TASK REQUIREMENTS:
Write out the whole listing again, exactly.

TASK DATA:
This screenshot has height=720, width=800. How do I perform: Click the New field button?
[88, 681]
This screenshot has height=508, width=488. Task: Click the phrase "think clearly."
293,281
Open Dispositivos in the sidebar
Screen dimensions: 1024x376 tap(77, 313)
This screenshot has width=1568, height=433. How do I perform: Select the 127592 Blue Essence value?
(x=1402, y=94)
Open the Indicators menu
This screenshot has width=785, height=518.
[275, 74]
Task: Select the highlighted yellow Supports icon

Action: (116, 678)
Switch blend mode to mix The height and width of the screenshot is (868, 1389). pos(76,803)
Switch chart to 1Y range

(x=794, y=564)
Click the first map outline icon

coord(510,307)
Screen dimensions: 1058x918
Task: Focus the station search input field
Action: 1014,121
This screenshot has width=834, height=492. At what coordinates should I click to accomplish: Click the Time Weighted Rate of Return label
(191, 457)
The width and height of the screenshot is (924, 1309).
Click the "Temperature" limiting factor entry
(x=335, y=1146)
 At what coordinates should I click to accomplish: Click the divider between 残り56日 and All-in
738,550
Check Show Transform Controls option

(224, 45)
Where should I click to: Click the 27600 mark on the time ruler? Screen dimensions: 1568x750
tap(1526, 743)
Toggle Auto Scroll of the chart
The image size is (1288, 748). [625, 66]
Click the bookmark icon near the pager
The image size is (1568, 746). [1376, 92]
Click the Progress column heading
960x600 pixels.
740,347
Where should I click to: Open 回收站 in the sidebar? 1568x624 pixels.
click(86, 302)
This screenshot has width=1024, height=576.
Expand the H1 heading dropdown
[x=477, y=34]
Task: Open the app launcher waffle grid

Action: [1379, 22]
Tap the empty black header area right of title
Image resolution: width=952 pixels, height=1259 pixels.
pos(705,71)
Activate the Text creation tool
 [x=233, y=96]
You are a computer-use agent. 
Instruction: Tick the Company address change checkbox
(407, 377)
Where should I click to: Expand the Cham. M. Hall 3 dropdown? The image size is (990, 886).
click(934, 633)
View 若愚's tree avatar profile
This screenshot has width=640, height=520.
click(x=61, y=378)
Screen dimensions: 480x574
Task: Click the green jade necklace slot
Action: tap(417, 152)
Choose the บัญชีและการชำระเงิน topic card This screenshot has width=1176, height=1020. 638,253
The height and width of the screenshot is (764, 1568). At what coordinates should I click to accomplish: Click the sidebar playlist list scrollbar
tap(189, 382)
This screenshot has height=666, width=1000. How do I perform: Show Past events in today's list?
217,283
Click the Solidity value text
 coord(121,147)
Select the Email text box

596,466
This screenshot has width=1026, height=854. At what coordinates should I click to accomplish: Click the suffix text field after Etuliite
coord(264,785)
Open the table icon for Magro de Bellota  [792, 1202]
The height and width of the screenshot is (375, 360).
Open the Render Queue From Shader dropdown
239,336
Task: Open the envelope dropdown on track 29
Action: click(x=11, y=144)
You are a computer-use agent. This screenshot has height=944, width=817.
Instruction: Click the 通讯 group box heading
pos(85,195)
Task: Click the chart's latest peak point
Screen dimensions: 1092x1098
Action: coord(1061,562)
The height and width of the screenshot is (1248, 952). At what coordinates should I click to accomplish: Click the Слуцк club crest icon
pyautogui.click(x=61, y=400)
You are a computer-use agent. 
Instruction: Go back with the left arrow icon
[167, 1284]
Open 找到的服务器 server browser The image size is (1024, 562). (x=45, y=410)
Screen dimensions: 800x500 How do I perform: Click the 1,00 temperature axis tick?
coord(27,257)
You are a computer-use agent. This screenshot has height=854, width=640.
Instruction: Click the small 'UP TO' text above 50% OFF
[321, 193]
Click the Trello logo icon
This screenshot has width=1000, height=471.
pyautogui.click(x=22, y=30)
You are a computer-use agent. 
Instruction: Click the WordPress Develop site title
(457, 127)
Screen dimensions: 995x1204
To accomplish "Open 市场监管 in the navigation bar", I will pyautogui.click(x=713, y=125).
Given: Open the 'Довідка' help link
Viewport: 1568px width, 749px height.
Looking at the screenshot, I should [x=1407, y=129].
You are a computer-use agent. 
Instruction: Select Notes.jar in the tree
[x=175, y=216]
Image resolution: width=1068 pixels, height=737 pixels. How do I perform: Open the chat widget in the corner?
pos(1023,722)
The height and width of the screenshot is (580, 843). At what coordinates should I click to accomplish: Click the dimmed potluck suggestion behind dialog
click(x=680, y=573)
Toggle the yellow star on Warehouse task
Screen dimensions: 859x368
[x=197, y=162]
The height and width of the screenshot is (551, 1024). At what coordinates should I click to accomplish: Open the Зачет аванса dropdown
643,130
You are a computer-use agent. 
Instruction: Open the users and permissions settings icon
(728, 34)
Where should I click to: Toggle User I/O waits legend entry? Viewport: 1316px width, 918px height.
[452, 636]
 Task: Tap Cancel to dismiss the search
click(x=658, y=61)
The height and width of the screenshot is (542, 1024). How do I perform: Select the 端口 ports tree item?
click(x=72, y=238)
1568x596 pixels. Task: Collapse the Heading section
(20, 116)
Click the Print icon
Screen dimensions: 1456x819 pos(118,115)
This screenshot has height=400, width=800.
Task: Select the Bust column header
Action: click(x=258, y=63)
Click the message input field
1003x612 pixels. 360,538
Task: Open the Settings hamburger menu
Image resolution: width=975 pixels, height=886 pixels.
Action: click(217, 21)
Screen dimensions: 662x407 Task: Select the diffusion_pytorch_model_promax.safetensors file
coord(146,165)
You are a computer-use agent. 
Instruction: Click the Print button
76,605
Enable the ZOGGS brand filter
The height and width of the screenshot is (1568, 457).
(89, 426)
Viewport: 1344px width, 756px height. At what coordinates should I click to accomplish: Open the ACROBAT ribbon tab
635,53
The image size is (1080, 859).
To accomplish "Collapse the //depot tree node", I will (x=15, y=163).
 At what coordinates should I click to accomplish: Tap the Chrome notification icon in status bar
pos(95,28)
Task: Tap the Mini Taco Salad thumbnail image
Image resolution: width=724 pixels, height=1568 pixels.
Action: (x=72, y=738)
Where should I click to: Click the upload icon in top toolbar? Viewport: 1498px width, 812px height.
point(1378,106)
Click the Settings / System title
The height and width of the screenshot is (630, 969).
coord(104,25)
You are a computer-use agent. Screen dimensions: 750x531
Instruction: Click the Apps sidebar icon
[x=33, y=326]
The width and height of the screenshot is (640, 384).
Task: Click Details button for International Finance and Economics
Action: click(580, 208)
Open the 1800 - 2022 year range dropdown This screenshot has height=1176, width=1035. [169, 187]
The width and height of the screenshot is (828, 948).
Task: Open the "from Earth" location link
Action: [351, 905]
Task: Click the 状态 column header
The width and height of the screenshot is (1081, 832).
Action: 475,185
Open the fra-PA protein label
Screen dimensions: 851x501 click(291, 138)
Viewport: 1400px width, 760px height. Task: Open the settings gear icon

FINISHED TASK:
This screenshot has height=720, width=800. How do I perform: Click the New field button?
[88, 681]
This screenshot has height=508, width=488. Task: Click the phrase "think clearly."
293,281
Open Dispositivos in the sidebar
Screen dimensions: 1024x376 tap(77, 313)
This screenshot has width=1568, height=433. How do I perform: Select the 127592 Blue Essence value?
(x=1402, y=94)
Open the Indicators menu
This screenshot has width=785, height=518.
[275, 74]
Task: Select the highlighted yellow Supports icon

Action: (116, 678)
Switch blend mode to mix The height and width of the screenshot is (868, 1389). pos(76,803)
Switch chart to 1Y range

(x=794, y=564)
Click the first map outline icon

coord(510,307)
Screen dimensions: 1058x918
Task: Focus the station search input field
Action: 1014,121
This screenshot has width=834, height=492. At what coordinates should I click to accomplish: Click the Time Weighted Rate of Return label
(191, 457)
The width and height of the screenshot is (924, 1309).
Click the "Temperature" limiting factor entry
(x=335, y=1146)
 At what coordinates should I click to accomplish: Click the divider between 残り56日 and All-in
738,550
Check Show Transform Controls option

(224, 45)
Where should I click to: Click the 27600 mark on the time ruler? Screen dimensions: 1568x750
tap(1526, 743)
Toggle Auto Scroll of the chart
The image size is (1288, 748). [625, 66]
Click the bookmark icon near the pager
The image size is (1568, 746). [1376, 92]
Click the Progress column heading
960x600 pixels.
740,347
Where should I click to: Open 回收站 in the sidebar? 1568x624 pixels.
click(86, 302)
This screenshot has width=1024, height=576.
Expand the H1 heading dropdown
[x=477, y=34]
Task: Open the app launcher waffle grid

Action: [1379, 22]
Tap the empty black header area right of title
Image resolution: width=952 pixels, height=1259 pixels.
pos(705,71)
Activate the Text creation tool
 [x=233, y=96]
You are a computer-use agent. 
Instruction: Tick the Company address change checkbox
(407, 377)
Where should I click to: Expand the Cham. M. Hall 3 dropdown? The image size is (990, 886).
click(934, 633)
View 若愚's tree avatar profile
This screenshot has width=640, height=520.
click(x=61, y=378)
Screen dimensions: 480x574
Task: Click the green jade necklace slot
Action: tap(417, 152)
Choose the บัญชีและการชำระเงิน topic card This screenshot has width=1176, height=1020. 638,253
The height and width of the screenshot is (764, 1568). At what coordinates should I click to accomplish: Click the sidebar playlist list scrollbar
tap(189, 382)
This screenshot has height=666, width=1000. How do I perform: Show Past events in today's list?
217,283
Click the Solidity value text
 coord(121,147)
Select the Email text box

596,466
This screenshot has width=1026, height=854. At what coordinates should I click to accomplish: Click the suffix text field after Etuliite
coord(264,785)
Open the table icon for Magro de Bellota  [792, 1202]
The height and width of the screenshot is (375, 360).
Open the Render Queue From Shader dropdown
239,336
Task: Open the envelope dropdown on track 29
Action: click(x=11, y=144)
You are a computer-use agent. This screenshot has height=944, width=817.
Instruction: Click the 通讯 group box heading
pos(85,195)
Task: Click the chart's latest peak point
Screen dimensions: 1092x1098
Action: coord(1061,562)
The height and width of the screenshot is (1248, 952). At what coordinates should I click to accomplish: Click the Слуцк club crest icon
pyautogui.click(x=61, y=400)
You are a computer-use agent. 
Instruction: Go back with the left arrow icon
[167, 1284]
Open 找到的服务器 server browser The image size is (1024, 562). (x=45, y=410)
Screen dimensions: 800x500 How do I perform: Click the 1,00 temperature axis tick?
coord(27,257)
You are a computer-use agent. This screenshot has height=854, width=640.
Instruction: Click the small 'UP TO' text above 50% OFF
[321, 193]
Click the Trello logo icon
This screenshot has width=1000, height=471.
pyautogui.click(x=22, y=30)
You are a computer-use agent. 
Instruction: Click the WordPress Develop site title
(457, 127)
Screen dimensions: 995x1204
To accomplish "Open 市场监管 in the navigation bar", I will pyautogui.click(x=713, y=125).
Given: Open the 'Довідка' help link
Viewport: 1568px width, 749px height.
Looking at the screenshot, I should [x=1407, y=129].
You are a computer-use agent. 
Instruction: Select Notes.jar in the tree
[x=175, y=216]
Image resolution: width=1068 pixels, height=737 pixels. How do I perform: Open the chat widget in the corner?
pos(1023,722)
The height and width of the screenshot is (580, 843). At what coordinates should I click to accomplish: Click the dimmed potluck suggestion behind dialog
click(x=680, y=573)
Toggle the yellow star on Warehouse task
Screen dimensions: 859x368
[x=197, y=162]
The height and width of the screenshot is (551, 1024). At what coordinates should I click to accomplish: Open the Зачет аванса dropdown
643,130
You are a computer-use agent. 
Instruction: Open the users and permissions settings icon
(728, 34)
Where should I click to: Toggle User I/O waits legend entry? Viewport: 1316px width, 918px height.
[452, 636]
 Task: Tap Cancel to dismiss the search
click(x=658, y=61)
The height and width of the screenshot is (542, 1024). How do I perform: Select the 端口 ports tree item?
click(x=72, y=238)
1568x596 pixels. Task: Collapse the Heading section
(20, 116)
Click the Print icon
Screen dimensions: 1456x819 pos(118,115)
This screenshot has height=400, width=800.
Task: Select the Bust column header
Action: click(x=258, y=63)
Click the message input field
1003x612 pixels. 360,538
Task: Open the Settings hamburger menu
Image resolution: width=975 pixels, height=886 pixels.
Action: click(217, 21)
Screen dimensions: 662x407 Task: Select the diffusion_pytorch_model_promax.safetensors file
coord(146,165)
You are a computer-use agent. 
Instruction: Click the Print button
76,605
Enable the ZOGGS brand filter
The height and width of the screenshot is (1568, 457).
(89, 426)
Viewport: 1344px width, 756px height. At what coordinates should I click to accomplish: Open the ACROBAT ribbon tab
635,53
The image size is (1080, 859).
To accomplish "Collapse the //depot tree node", I will (x=15, y=163).
 At what coordinates should I click to accomplish: Tap the Chrome notification icon in status bar
pos(95,28)
Task: Tap the Mini Taco Salad thumbnail image
Image resolution: width=724 pixels, height=1568 pixels.
Action: (x=72, y=738)
Where should I click to: Click the upload icon in top toolbar? Viewport: 1498px width, 812px height.
point(1378,106)
Click the Settings / System title
The height and width of the screenshot is (630, 969).
coord(104,25)
You are a computer-use agent. Screen dimensions: 750x531
Instruction: Click the Apps sidebar icon
[x=33, y=326]
The width and height of the screenshot is (640, 384).
Task: Click Details button for International Finance and Economics
Action: click(580, 208)
Open the 1800 - 2022 year range dropdown This screenshot has height=1176, width=1035. [169, 187]
The width and height of the screenshot is (828, 948).
Task: Open the "from Earth" location link
Action: [351, 905]
Task: Click the 状态 column header
The width and height of the screenshot is (1081, 832).
Action: 475,185
Open the fra-PA protein label
Screen dimensions: 851x501 click(291, 138)
Viewport: 1400px width, 760px height. Task: Open the settings gear icon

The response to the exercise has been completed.